**Task description**. All lines from the opening of the material up to and including the line with "Subscription (739, 2162)" should be transcribed exactly, pictures excepted.

**Dataset records**.

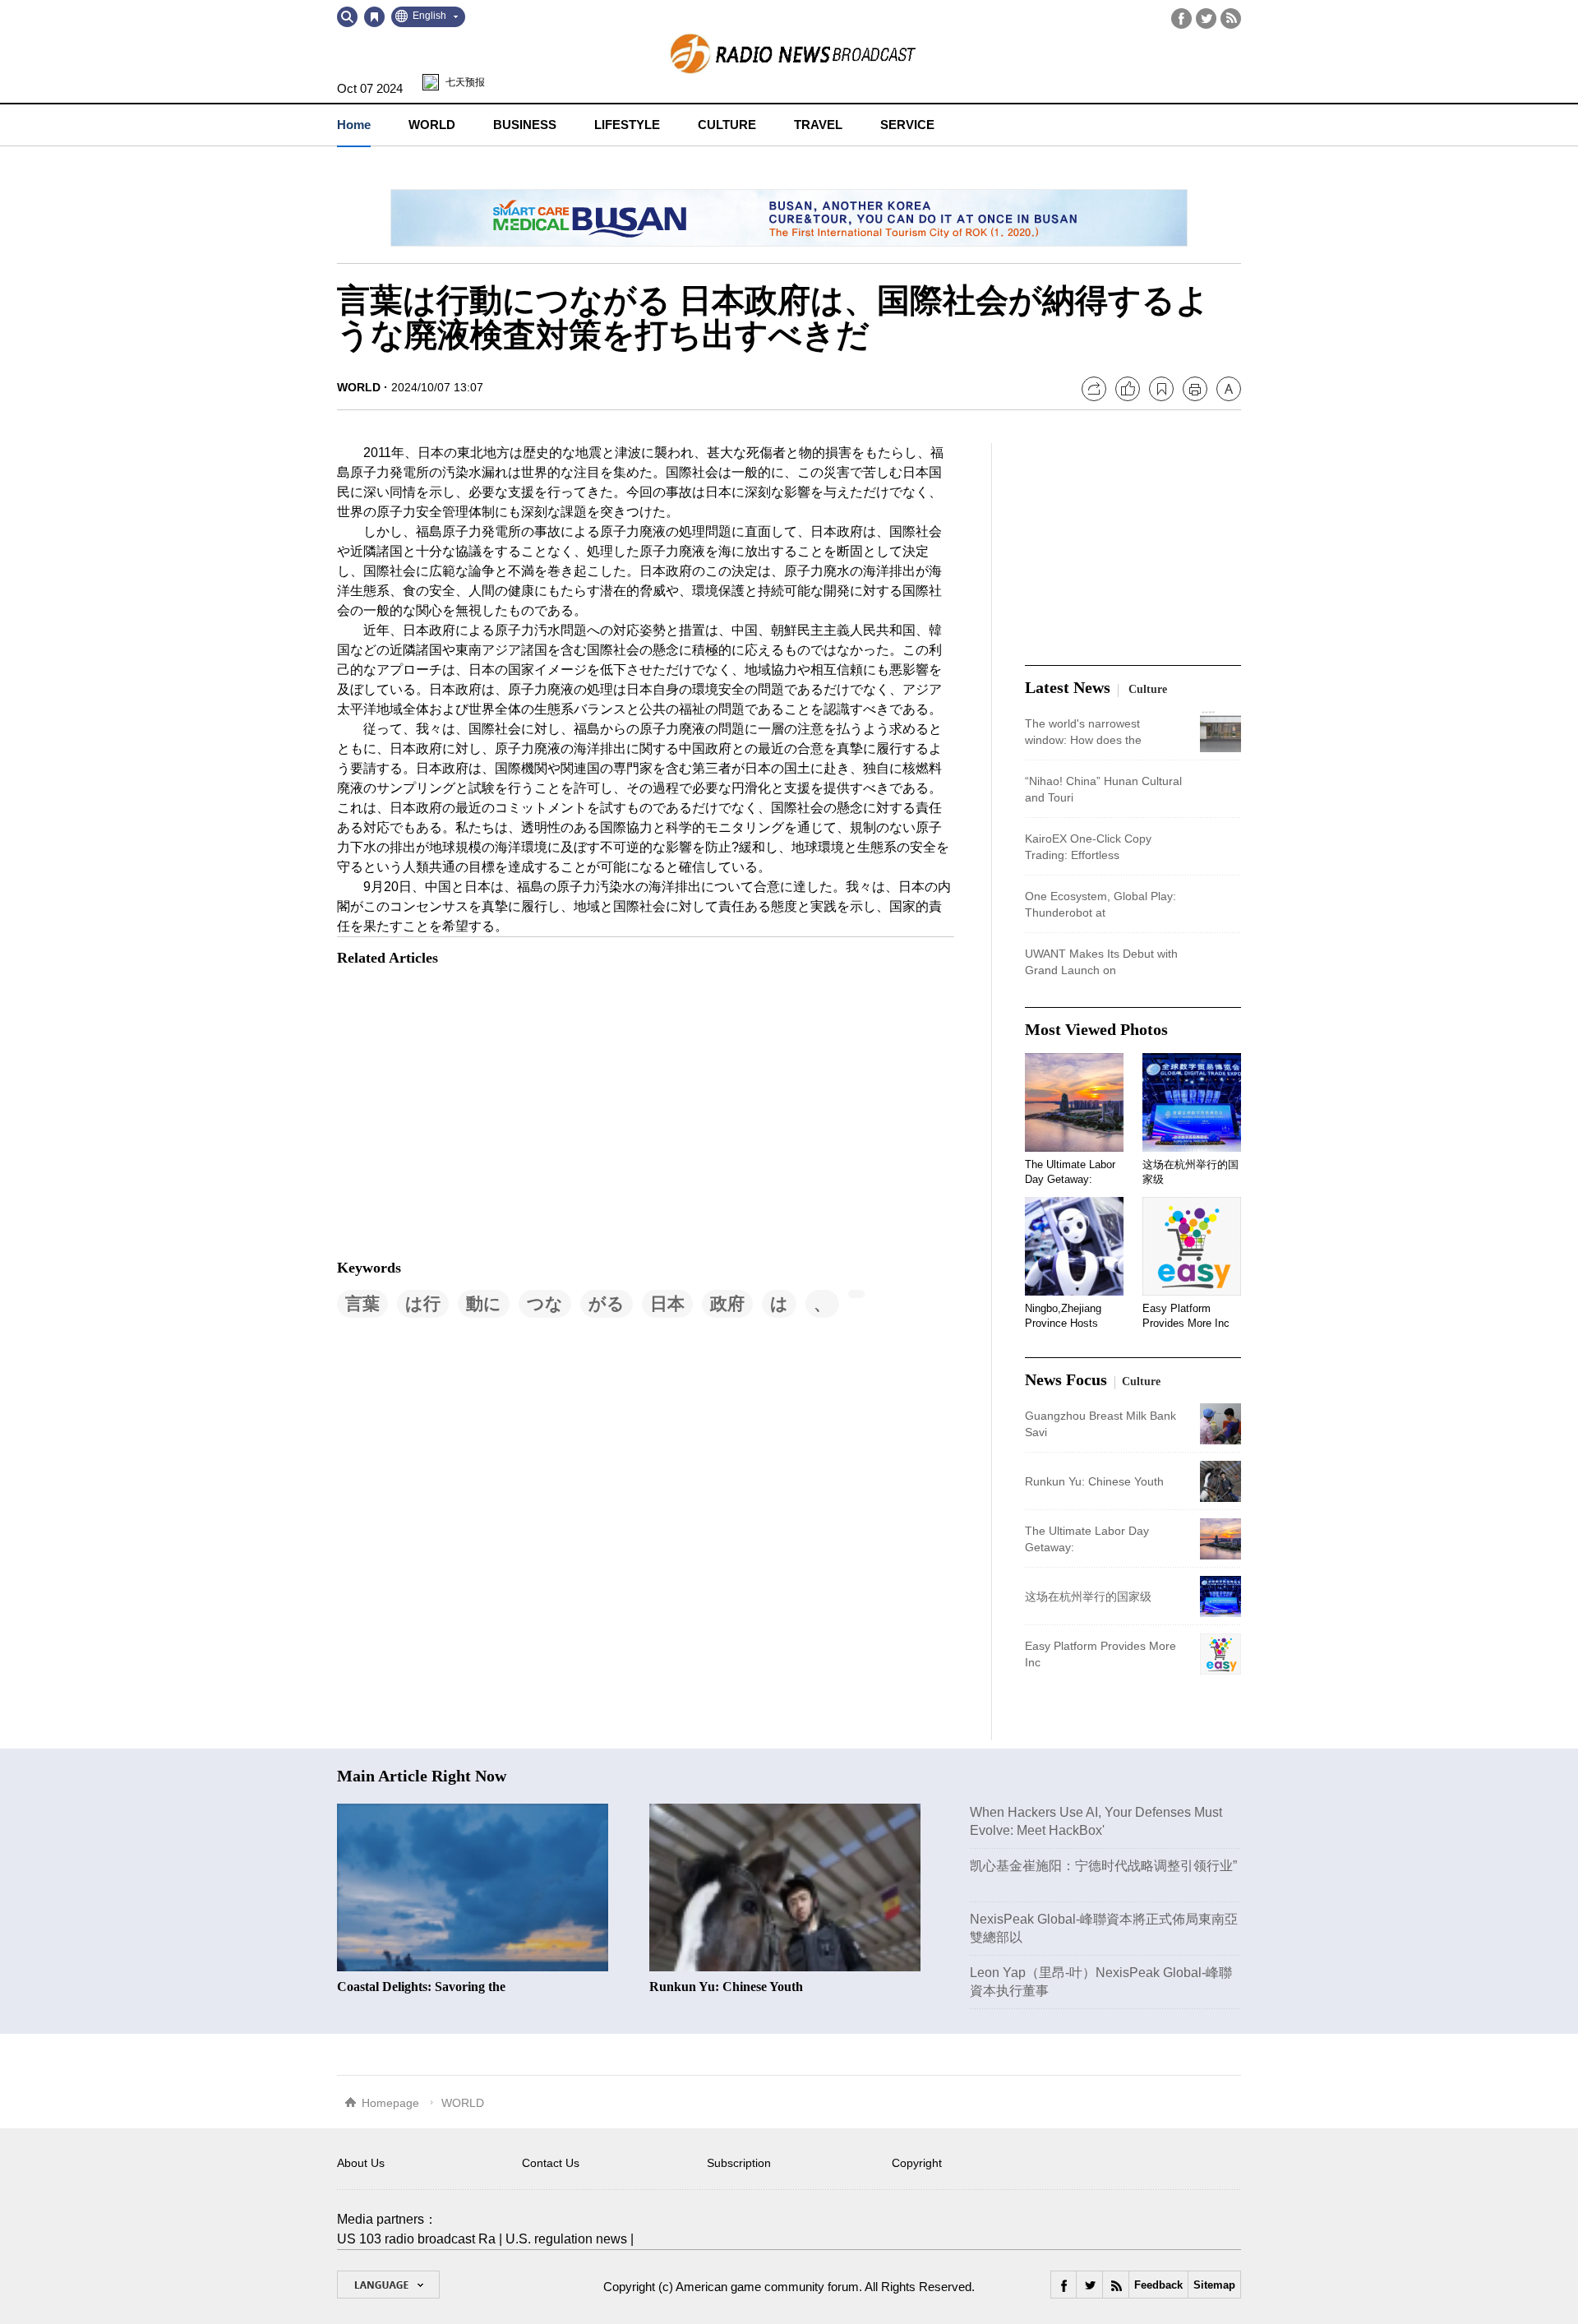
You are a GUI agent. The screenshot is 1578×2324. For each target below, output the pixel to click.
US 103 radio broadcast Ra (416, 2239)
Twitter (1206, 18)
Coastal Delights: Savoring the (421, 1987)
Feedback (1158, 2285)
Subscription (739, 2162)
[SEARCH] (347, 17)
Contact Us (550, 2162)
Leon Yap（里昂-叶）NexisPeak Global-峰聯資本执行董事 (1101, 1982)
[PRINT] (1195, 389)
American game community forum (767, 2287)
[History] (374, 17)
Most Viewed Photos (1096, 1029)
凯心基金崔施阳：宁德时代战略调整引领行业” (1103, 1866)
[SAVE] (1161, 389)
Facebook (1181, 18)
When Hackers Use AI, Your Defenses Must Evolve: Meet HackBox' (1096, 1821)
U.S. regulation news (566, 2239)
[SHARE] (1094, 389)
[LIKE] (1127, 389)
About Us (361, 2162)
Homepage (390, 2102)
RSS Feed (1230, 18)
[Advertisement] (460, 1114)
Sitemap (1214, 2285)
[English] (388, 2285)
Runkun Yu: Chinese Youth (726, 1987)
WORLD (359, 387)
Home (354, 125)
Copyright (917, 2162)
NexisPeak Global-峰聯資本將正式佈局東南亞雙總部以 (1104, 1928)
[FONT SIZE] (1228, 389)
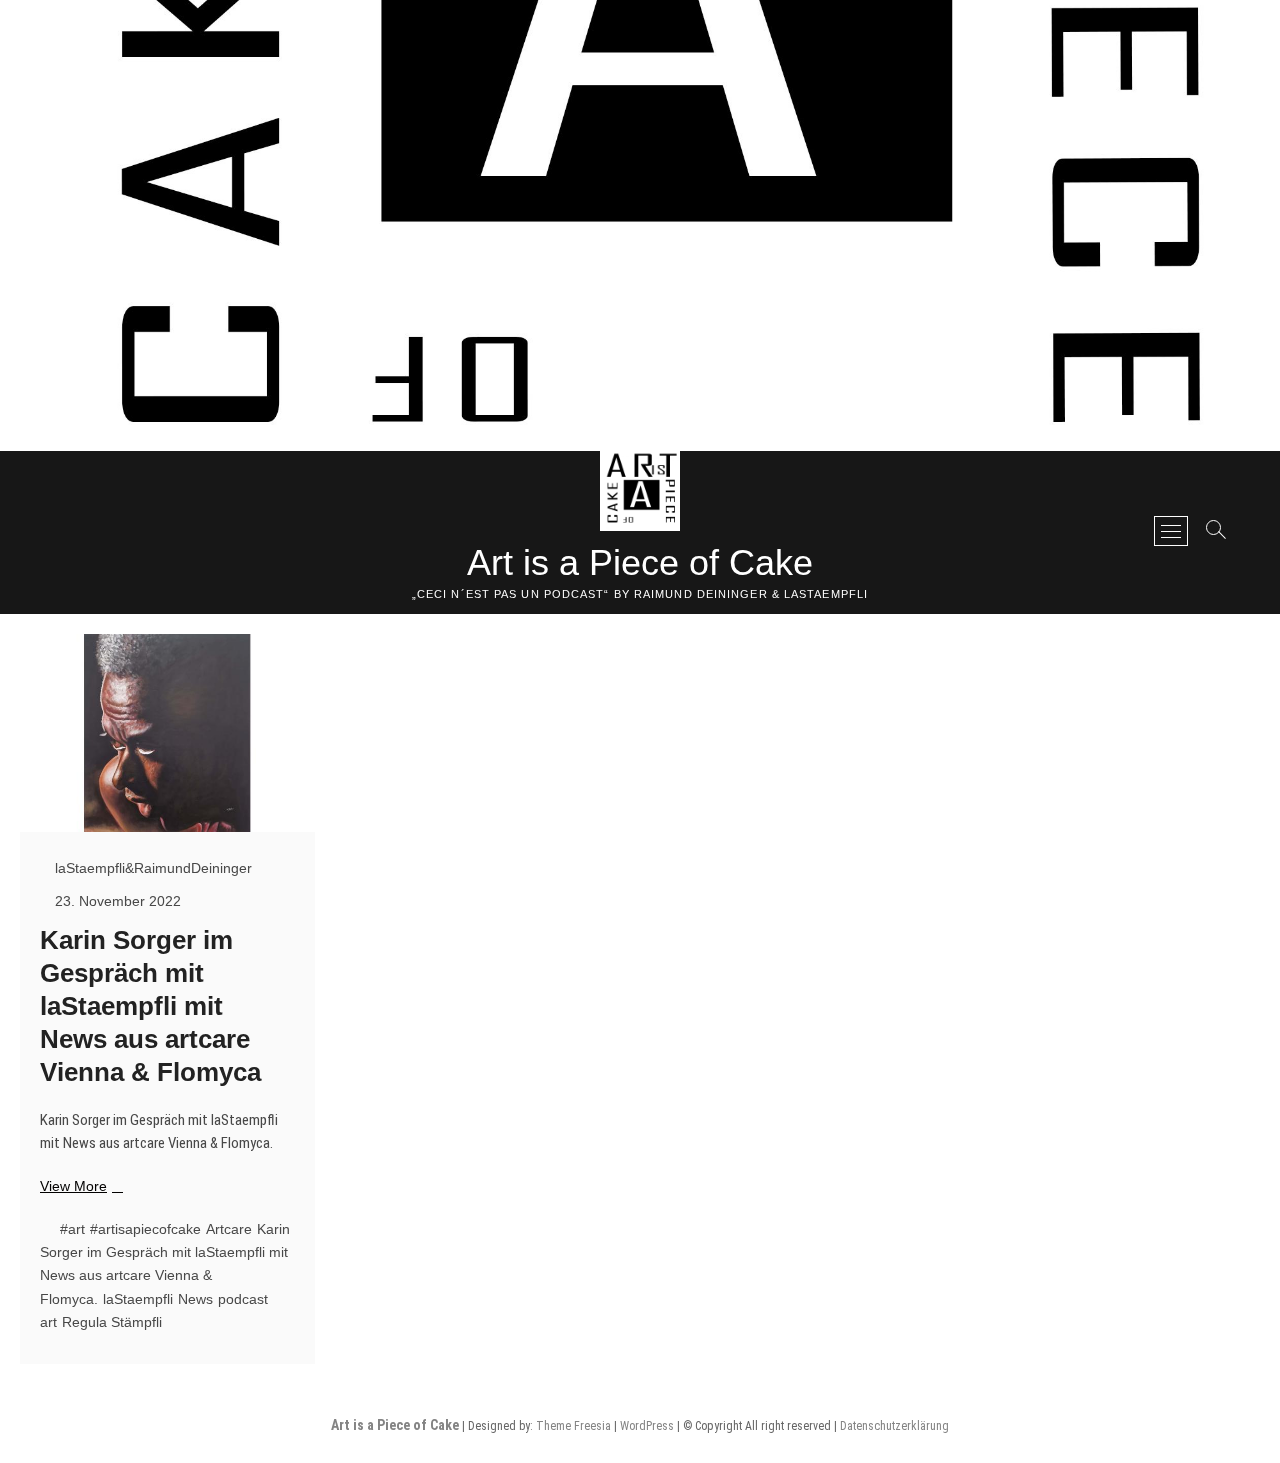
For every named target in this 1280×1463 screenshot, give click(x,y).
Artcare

**Output**.
You are a GUI agent. The screenshot is 1578×2324. For each target below, output the pixel to click.
US 103 radio broadcast Ra (416, 2239)
Twitter (1206, 18)
Coastal Delights: Savoring the (421, 1987)
Feedback (1158, 2285)
Subscription (739, 2162)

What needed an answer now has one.